Subject types: task, code, plan, spec, external

Structuring Findings as Threads

Each finding becomes a thread with a kind that determines its impact:

# Blocker — must be resolved before approval
kspec review comment @review-ref \
  --body "Missing error handling for invalid input" --kind blocker

# Question — non-blocking, needs clarification
kspec review comment @review-ref \
  --body "Why was this approach chosen over X?" --kind question

# Nit — non-blocking, minor suggestion (default)
kspec review comment @review-ref \
  --body "Consider renaming this variable" --kind nit

Thread kinds: blocker (blocks approval), question (non-blocking), nit (non-blocking, default).

Only blocker threads affect disposition. Unresolved nits and questions do not block approval.

Code-Targeted Comments

Always anchor code findings to specific lines. Use --path, --line-start, and --line-end so the finding is machine-parseable and the UI can render inline context at the exact location:

kspec review comment @review-ref --body "Off-by-one error" --kind blocker \
  --path src/parser/validate.ts --side head --line-start 42 --line-end 42 \
  --commit def5678

For multi-line ranges, set --line-start and --line-end to span the relevant block.

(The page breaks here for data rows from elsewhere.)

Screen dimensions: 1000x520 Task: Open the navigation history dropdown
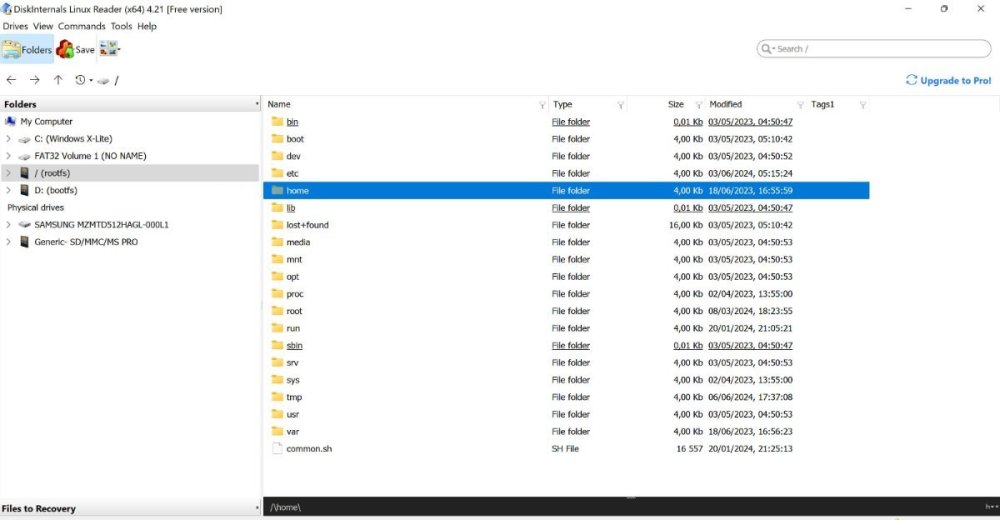(84, 80)
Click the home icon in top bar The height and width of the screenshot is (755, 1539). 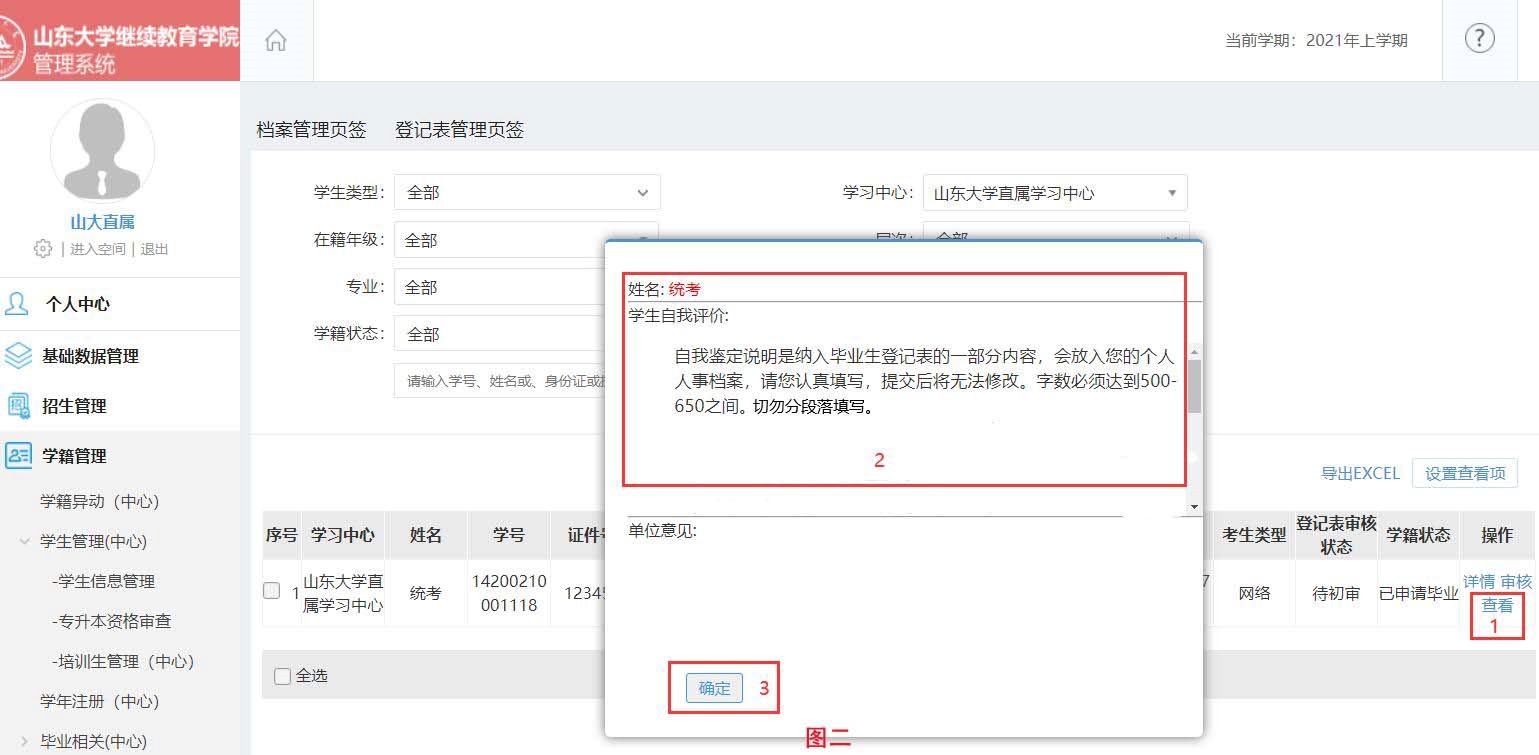[x=276, y=41]
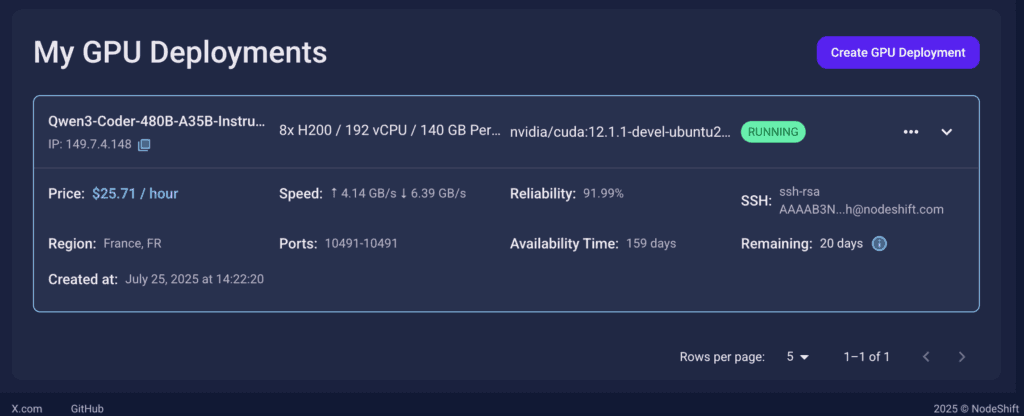Click the IP 149.7.4.148 text
Image resolution: width=1024 pixels, height=416 pixels.
point(90,144)
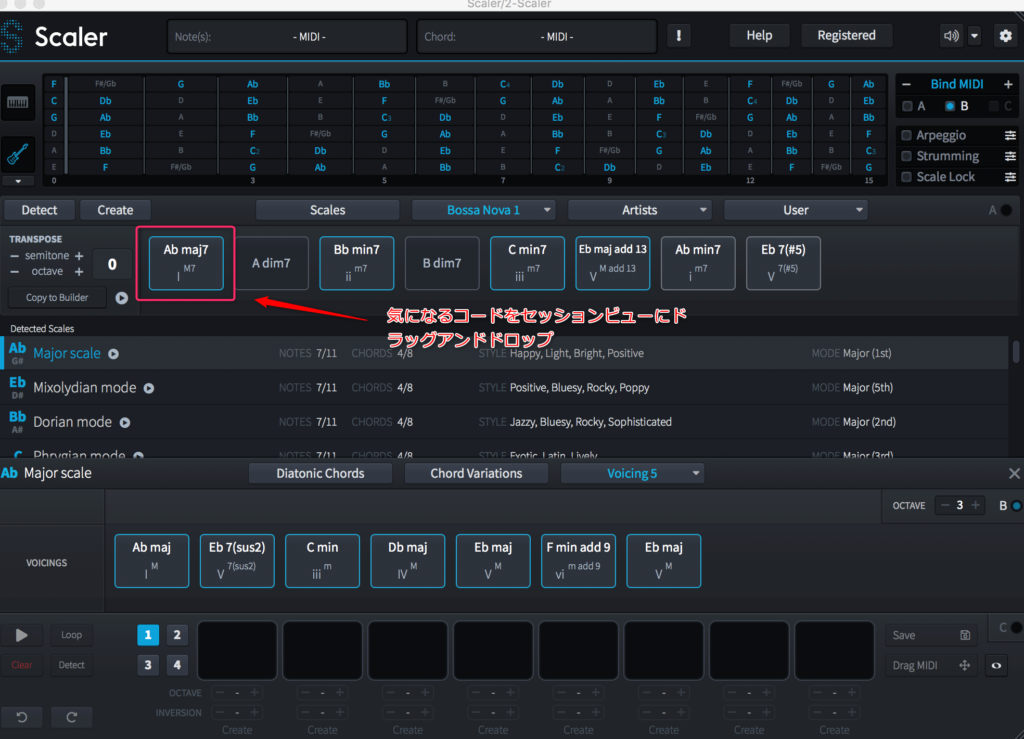Enable the Strumming checkbox
Image resolution: width=1024 pixels, height=739 pixels.
pyautogui.click(x=906, y=156)
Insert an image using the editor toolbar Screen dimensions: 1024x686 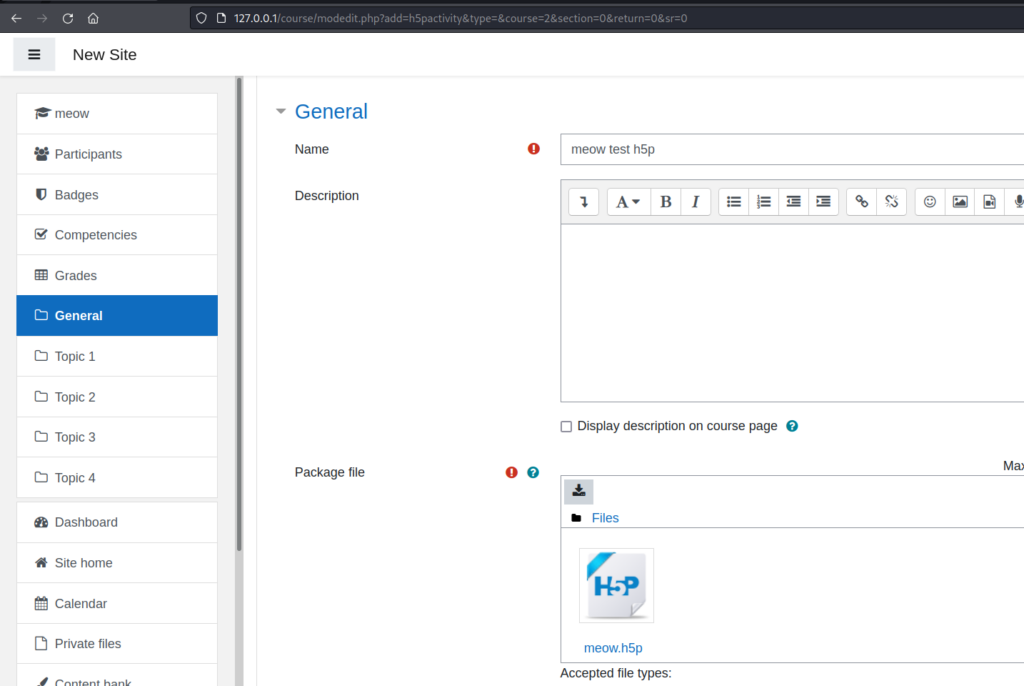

Structured Anchors (for plans/specs)

Always anchor plan and spec findings to specific sections and fields. Use --section, --field, and --anchor-ref so the finding is tied to the exact AC, description field, or plan section — not just described in prose:

kspec review comment @review-ref --body "AC is too vague" --kind blocker \
  --section acceptance_criteria --field ac-3 --anchor-ref @spec-ref

Common --section values: acceptance_criteria, description, context, todos. The --field identifies the specific item within that section (e.g., ac-1, ac-2). The --anchor-ref ties the anchor to a specific spec or plan item.

Why Anchors Matter

Anchored comments are machine-parseable and enable richer tooling: the UI can render findings inline at the exact location, agents can programmatically match findings to code or ACs, and fix-cycle workers can jump directly to the problem without re-reading the entire diff or spec.

Unanchored (avoid):

# Finding describes location in body text — not machine-parseable
kspec review comment @review-ref \
  --body "In src/parser/validate.ts around line 42, there's an off-by-one error" \
  --kind blocker

Anchored (preferred):

# Finding anchored to exact file and lines — UI renders inline, agents can match
kspec review comment @review-ref \
  --body "Off-by-one error: loop should use < instead of <=" --kind blocker \
  --path src/parser/validate.ts --side head --line-start 42 --line-end 42 \
  --commit def5678

Unanchored plan comment (avoid):

kspec review comment @review-ref \
  --body "The third acceptance criterion on @spec-auth is too vague" \
  --kind blocker

Anchored plan comment (preferred):

kspec review comment @review-ref \
  --body "AC is too vague — 'handles errors properly' needs specific error types" \
  --kind blocker \
  --section acceptance_criteria --field ac-3 --anchor-ref @spec-auth

Recording Checks

Checks record verification evidence bound to the reviewed state. The applies_to_version is auto-derived from the review's subject — code_compare for code subjects, entity_version for task/plan/spec subjects — so callers do not provide version information.

# Passing test run
kspec review check @review-ref --name "vitest" --status pass \
  --runner vitest --evidence "All 342 tests passed"

# Failing check
kspec review check @review-ref --name "lint" --status fail \
  --runner oxlint --evidence "3 errors found"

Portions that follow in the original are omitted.